Open-access FOTOSSENSIBILIZAÇÃO EM ANIMAIS DE PRODUÇÃO NA REGIÃO SEMI-ÁRIDA DO RIO GRANDE DO NORTE

PHOTOSENSITIZATION IN LIVESTOCK IN THE SEMI-ARID REGION OF RIO GRANDE DO NORTE STATE, BRAZIL

RESUMO

O presente trabalho objetivou estudar a ocorrência de surtos naturais de fotossensibilização que vêm ocorrendo em diversas espécies animais na região semi-árida do Estado do Rio Grande do Norte. Foram visitadas 17 propriedades nas quais estavam ocorrendo casos naturais desta patologia. Foram realizadas entrevistas com os tratadores, exames clínicos e provas séricas bioquímicas de função hepática nos animais afetados. Também foram realizadas avaliações das pastagens para busca de plantas suspeitas de causarem a doença. Essasa mostras foram testadas para detecção preliminar de saponinas. Foi verificado que a fotossensibilização é do tipo secundária (hepatógena) e as espécies mais acometidas são a eqüina e a bovina, mas também ocorre em ovinos, caprinos e asininos.
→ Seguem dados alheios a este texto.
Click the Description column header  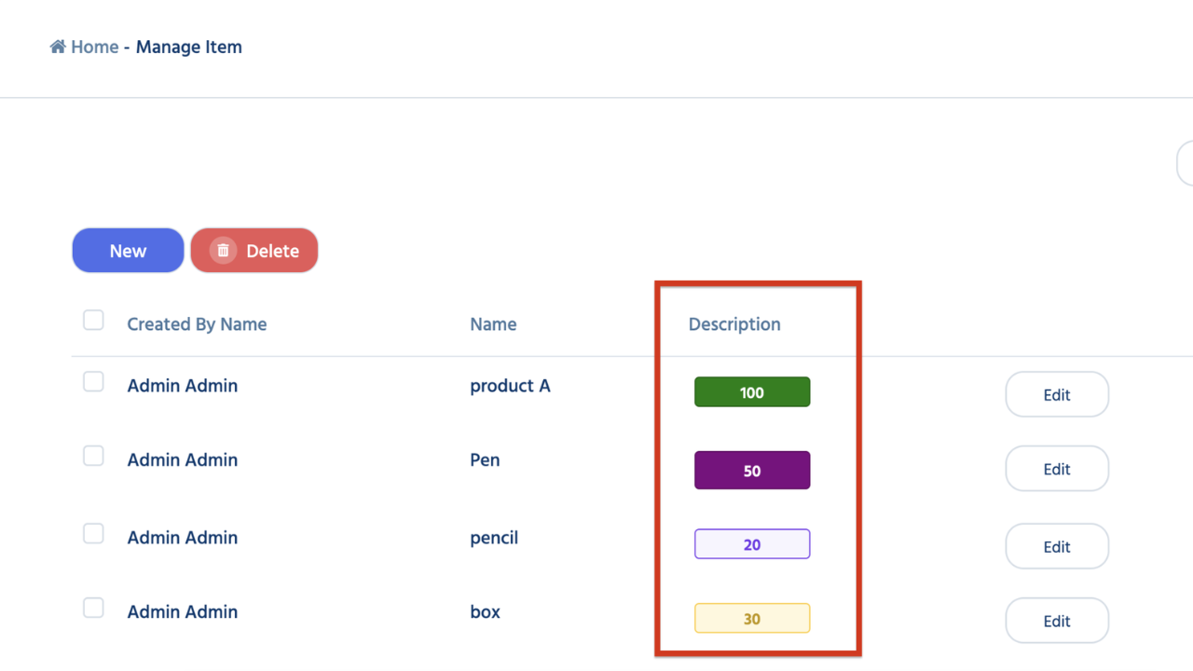[734, 324]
Além disto, parece não haver variação na susceptibilidade entre as diferentes faixas etárias, mas há uma sazonalidade na ocorrência da fotossensibilização, ocorrendo no período final da estação das chuvas. A possível etiologia é a planta conhecida popularmente como ervanço (Floehlichia humboldtiana), a única com alta prevalência em todos os locais afetados e contêm saponinas.

ABSTRACT

The present work aimed to study the photosensitization outbreaks that have occurred in several livestock species in the semi-arid region of Rio Grande do Norte State, Northeastern Brazil. Seventeen farms with natural cases of photosensitization were visited, interviews were performed with animal keepers, and clinical examinations and serum biochemical panel for hepatic function were done. It was also performed evaluation of the pastures searching for suspected plants which could be promoting the disease. Samples of suspected plants as responsible for photosensitization were tested for trial detection of saponins. It was verified that photosensitization is characteristic of the secondary type (hepatogenous), and the most affected species are horses and cattle, but sheep, goats, and donkeys may also be affected. Furthermore, it seems that does not exist variation on the age susceptibility, but there are seasonal differences for occurrence of photosensitization, with outbreaks incidence in the rainy season. The most probably plant responsible for the disease is Floehlichia humboldtiana ('ervanço'), the only highly prevalent species in all places and that contains saponin

KEY WORDS Photosensitization; ervanço; Floehlichia humboldtiana

A fotossensibilização é uma dermatite caracterizada por uma sensibilidade exagerada do animal aos raios solares. Basicamente, há 2 tipos de fotossensibilização: a primária e a secundária, também conhecida como hepatógena. Ambos os tipos de fotossensibilização estão relacionados à presença do agente sensibilizador na corrente sanguínea. Independentemente do agente fotossensibilizante ou do tipo de fotossensibilização, as lesões da pele são as mesmas. São afetadas, sobretudo, as partes menos pigmentadas e menos protegidas por pêlos ou lã (TOKARNIA et al., 2000; RADOSTITS et al., 2002).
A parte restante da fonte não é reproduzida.